Highlights of the proposed 40-foot statue include:
- A rotating base so the mayor can periodically turn her back on the rest of the state, “for symbolic accuracy.”
- Solar-powered LED tears that trickle down whenever property taxes go up (expected to be a permanent waterfall feature, especially as the state GDP drops like confetti).
- An inscription reading: “Burlington: We Generate 37% of the GDP and 100% of the Drama.”
- A small bronze plaque at the base acknowledging that Burlington also generates approximately 87% of Vermont’s eye-rolls.”
When asked whether the $4.2 million price tag might be better spent on, say, substance-use treatment or keeping the heat on in rural school, state project manager Rowan Evergreen-Sprout replied, “Art is treatment. Art is warmth. Also Burlington is paying for it from a Waterfront Revitalization TIF District fund that somehow still has money leftover.”

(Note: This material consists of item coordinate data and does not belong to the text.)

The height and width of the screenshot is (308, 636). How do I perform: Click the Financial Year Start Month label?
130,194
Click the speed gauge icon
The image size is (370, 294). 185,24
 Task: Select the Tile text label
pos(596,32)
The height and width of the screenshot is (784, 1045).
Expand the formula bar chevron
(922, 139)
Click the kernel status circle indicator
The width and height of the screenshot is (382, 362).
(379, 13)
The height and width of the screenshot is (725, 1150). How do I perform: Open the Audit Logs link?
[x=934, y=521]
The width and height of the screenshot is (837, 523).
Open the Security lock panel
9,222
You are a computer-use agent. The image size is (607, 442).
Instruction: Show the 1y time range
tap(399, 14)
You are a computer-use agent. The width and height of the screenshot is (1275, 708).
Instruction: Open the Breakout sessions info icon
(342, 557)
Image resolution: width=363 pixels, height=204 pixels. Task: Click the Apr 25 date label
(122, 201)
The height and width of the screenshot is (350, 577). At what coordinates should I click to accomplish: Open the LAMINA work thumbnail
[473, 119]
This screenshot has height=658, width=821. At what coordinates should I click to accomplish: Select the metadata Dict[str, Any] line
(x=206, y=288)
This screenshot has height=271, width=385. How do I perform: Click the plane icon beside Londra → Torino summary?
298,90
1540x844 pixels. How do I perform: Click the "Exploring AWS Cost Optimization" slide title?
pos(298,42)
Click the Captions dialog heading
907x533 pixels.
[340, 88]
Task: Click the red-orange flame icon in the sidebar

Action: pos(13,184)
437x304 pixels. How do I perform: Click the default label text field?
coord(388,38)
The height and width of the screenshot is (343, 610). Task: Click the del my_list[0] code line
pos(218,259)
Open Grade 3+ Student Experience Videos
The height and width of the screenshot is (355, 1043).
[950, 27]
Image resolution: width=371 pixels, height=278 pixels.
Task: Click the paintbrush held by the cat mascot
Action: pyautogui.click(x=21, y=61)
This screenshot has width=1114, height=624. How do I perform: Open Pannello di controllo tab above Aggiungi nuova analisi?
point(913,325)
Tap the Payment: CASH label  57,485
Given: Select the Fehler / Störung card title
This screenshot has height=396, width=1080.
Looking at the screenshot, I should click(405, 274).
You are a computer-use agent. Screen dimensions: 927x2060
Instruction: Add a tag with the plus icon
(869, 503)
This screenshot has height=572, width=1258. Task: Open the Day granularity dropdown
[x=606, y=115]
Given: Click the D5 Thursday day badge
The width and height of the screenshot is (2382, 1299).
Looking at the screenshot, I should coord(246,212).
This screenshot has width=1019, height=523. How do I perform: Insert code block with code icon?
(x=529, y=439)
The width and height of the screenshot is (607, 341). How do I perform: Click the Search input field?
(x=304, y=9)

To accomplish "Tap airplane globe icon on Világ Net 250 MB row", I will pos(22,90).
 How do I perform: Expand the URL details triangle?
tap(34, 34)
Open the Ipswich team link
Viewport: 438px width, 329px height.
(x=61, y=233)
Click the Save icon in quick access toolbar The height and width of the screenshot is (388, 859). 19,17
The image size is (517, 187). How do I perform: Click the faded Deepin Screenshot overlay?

Ceres herself could not be reached for comment, though sources say she was last seen hitchhiking toward New Hampshire with a suitcase labeled “Well, I Tried,” muttering something about how agriculture built this state before condos and council meetings ruined it.
UPDATE:
The statue, originally intended to be made from premium treated maple wood, will instead be constructed from compressed bricks of former Police Chief Jon Murad’s suppressed press releases, as the funds were diverted at the last minute to give the Mayor’s spouse another raise, as well as the new Karl Marx Memorial Opiates for the Masses Needle Emporium in the basement of Burlington City Hall.
Vinnie Balsamic is the nom de plume of a fake news reporter living in Vermont. Nothing he reports ever actually happened. This is satire, folks.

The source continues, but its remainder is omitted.